The rake and reach adjustable steering is not left out either and features a return to the triangular motif in a brushed metallic-effect trim. This section also houses buttons for the audio controls, telephone and cruise control (where fitted).
The gear selector for the 6-speed box is also a departure from the norm. The base is a silvered orb set into a shallow well and surround of the same metallic-effect material.
The front seats are firm but comfortable, with longer backrests and squabs for better support than before. The driver now sits some 50mm taller than in the previous model and has the only seat with height adjustment.

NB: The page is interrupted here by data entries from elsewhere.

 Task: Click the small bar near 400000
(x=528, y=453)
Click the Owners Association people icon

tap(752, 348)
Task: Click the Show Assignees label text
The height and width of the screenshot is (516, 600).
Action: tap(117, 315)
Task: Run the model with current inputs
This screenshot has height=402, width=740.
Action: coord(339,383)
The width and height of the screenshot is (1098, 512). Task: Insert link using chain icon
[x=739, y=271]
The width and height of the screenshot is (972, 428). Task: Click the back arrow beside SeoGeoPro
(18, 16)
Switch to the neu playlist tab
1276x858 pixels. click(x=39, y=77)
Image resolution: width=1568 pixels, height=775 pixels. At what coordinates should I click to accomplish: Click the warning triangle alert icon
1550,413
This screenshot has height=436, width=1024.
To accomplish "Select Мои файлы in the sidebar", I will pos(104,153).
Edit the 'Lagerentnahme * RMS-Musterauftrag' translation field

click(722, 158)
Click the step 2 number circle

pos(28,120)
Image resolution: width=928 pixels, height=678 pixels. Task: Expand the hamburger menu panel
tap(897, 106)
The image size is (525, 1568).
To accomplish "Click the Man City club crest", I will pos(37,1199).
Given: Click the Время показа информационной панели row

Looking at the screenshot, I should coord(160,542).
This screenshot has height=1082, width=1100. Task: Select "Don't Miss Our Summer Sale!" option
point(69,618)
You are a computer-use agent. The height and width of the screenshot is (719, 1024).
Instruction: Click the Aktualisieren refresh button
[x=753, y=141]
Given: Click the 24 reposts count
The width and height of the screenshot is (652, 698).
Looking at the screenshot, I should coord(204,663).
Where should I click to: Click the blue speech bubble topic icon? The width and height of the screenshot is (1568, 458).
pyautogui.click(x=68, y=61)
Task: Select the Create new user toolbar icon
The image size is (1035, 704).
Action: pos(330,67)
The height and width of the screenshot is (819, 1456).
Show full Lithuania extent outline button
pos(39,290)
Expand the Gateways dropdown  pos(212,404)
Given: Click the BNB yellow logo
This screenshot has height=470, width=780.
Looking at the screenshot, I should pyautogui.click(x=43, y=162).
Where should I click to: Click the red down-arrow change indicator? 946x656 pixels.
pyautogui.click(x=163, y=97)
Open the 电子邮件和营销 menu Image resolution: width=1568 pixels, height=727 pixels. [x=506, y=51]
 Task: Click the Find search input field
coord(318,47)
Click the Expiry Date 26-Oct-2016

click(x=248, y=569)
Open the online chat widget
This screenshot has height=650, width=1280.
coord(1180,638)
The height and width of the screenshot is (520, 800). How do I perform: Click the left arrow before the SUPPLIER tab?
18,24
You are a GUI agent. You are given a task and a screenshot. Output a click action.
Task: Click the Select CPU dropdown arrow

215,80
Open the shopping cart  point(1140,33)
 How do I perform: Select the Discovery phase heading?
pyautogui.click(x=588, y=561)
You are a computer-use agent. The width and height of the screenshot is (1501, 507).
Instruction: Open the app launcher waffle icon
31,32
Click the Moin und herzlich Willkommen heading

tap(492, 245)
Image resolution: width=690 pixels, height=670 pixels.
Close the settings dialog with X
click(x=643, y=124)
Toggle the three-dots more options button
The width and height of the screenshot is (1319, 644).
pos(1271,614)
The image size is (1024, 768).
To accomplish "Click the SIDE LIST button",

The rear seats are also firm and there is a surprising amount of legroom. When the middle seat is not in use, the back doubles as a drop-down armrest. The seats fold very easily in a single action to form a flat extension to the boot floor. However, they are quite heavy when it comes to pulling them up again. Alternatively, the 60:40 split seats have squabs that can be folded upwards against the seat backs forming a wall and making two separate load areas. Honda tells us that the luggage area is the largest in its class with 485-litres of space when the seats are in place and 1,352-litres to the window-line, when they are folded flat.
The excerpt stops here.